The Canadian Nuclear Safety Commission (CNSC) has approved the expansion of the McClean Lake mill — operated by Areva Resources in northern Saskatchewan — allowing Cameco (TSX: CCO; NYSE: CCJ) to ramp up production at its low-cost Cigar Lake uranium mine.
On May 31, CNSC signed off on an application from the mill’s 70%-owner Areva and minority partners Denison Mines (TSX: DML; NYSE-MKT: DNN) and OURD (Canada) Co. to boost McClean Lake’s annual production capacity from 13 million lb. uranium oxide (U3O8) to 24 million lb.
The mill — held 22.5% by Denison and 7.5% by OURD — toll-treats all of the ore from Cameco’s Cigar Lake mine, some 70 km away.
With the CNSC approval, Cameco can meet its 2016 production forecast at Cigar Lake of 16 million lb. U3O8, where the miner’s 50% share will total 8 million lb. U3O8.
It also paves the way for the mine to reach its production design rate of 18 million lb. U3O8 in 2017, where Cameco’s share would be 9 million lb. (Areva, Idemitsu Canada Resources and Tepco Resources hold the rest of Cigar Lake.)
Cantor Fitzgerald analyst Rob Chang notes McClean Lake is the “world’s most technologically advanced mill,” and can process Cigar Lake’s “ultra” high-grade ore without dilution.
The mill has undergone expansion since 2013, ahead of the CNSC approval. While the approval was expected, Chang says the news also helped Denison, which benefits from the mill’s higher processing and revenues.
Edward Sterck, a BMO Capital Market analyst, estimates that Denison will collect $6.5 million annually from its interest in the mill from processing Cigar Lake’s ore, once the mine reaches full production in 2017.
Sterck, who also covers Cameco, says the expanded mill will have excess capacity of 6 million lb., assuming it does not process ore from other sources. “Should Cigar Lake continue to exceed expectations there could be the potential for the mine’s output to be upscaled, subject to regulatory approval,” he writes.
However, an expansion may be far down the road, as Cameco recently reduced its 2016 consolidated production guidance, due to weakness in the uranium market.
Its annual guidance is now 25.7 million lb. U3O8, down from 30 million lb. earlier. The reduction incorporates Cameco’s production suspension at the costly Rabbit Lake mine in Saskatchewan and deferred wellfield development at its U.S. in-situ recovery operations, as well as reduced output at its 70%-held McArthur River operation in Saskatchewan.
As part of Cameco’s strategy to build its low-cost production base, it recently signed an agreement with Kazatomprom to restructure the Inkai joint venture in Kazakhstan.
The joint venture is a partnership between Cameco and Kazatomprom, where Cameco holds a 57.5% interest.
The agreement allows the doubling of production at Inkai to 10.4 million lb. a year, over three years after required approvals, as well as an extension of the production leases. The agreement, which may take up to two years to approve, will lower Cameco’s share in the joint venture to 40%, while boosting Kazatomprom’s ownership to 60%.
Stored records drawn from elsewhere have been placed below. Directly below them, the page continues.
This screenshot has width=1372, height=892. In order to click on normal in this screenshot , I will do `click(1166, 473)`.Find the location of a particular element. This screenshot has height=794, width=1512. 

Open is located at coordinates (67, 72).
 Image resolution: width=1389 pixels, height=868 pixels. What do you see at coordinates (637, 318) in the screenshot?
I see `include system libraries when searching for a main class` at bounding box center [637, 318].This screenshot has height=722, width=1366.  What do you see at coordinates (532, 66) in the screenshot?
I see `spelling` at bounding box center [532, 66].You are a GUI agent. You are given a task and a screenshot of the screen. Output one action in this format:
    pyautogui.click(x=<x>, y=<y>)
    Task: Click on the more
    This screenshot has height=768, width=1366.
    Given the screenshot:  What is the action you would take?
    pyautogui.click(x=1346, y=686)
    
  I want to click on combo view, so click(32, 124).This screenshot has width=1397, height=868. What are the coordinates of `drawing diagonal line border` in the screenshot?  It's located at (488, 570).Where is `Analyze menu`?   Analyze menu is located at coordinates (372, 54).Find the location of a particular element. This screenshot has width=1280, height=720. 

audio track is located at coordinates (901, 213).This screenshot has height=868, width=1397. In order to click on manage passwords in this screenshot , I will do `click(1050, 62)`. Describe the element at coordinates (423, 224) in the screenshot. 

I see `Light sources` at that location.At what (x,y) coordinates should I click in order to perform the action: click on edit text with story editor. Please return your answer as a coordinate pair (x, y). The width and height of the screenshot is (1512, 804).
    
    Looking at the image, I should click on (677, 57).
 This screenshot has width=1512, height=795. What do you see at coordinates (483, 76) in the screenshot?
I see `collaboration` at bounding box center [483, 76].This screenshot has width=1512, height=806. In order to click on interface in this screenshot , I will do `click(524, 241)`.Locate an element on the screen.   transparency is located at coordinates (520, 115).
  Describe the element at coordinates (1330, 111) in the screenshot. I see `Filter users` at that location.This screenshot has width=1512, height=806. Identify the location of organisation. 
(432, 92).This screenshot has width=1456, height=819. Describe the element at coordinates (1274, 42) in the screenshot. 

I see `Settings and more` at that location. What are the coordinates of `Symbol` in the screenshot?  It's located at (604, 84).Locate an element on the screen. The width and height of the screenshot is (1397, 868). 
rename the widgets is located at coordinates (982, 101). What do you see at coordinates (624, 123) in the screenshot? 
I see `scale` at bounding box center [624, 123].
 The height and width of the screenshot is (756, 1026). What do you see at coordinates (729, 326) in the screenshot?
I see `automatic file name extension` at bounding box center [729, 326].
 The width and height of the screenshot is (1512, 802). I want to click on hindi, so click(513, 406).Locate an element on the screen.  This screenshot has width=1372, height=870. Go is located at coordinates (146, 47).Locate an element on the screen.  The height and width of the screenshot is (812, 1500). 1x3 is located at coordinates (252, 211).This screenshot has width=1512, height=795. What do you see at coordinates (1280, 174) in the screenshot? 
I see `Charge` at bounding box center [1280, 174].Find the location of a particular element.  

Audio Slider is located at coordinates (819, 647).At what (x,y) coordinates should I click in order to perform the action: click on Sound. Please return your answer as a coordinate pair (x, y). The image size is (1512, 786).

It is not a “tremendously good deal for Cameco, but neither does it look terribly bad, either,” BMO’s Sterck comments. Although Cameco’s annual production from the full Inkai expansion will drop to 4.2 million lb. from 5.2 million lb., its “financial exposure presumably will be less.”
The joint-venture partners also intend to complete a feasibility study on building a uranium refinery in Kazakhstan with a capacity of 6,000 tonnes a year of uranium trioxide. If built, Cameco’s interest in the joint venture will increase based on certain conditions.
For the first quarter of 2016, Cameco recorded an adjusted net loss of $7 million, or 2¢ per share, compared to last year’s adjusted profit of $69 million, or 18¢ per share. The loss resulted largely from lower gross profit from its uranium and Nukem segments.
Sterck has a $20 target and an “outperform” rating on the stock, while Cantor’s Chang has an $18.15 target and a “buy” rating.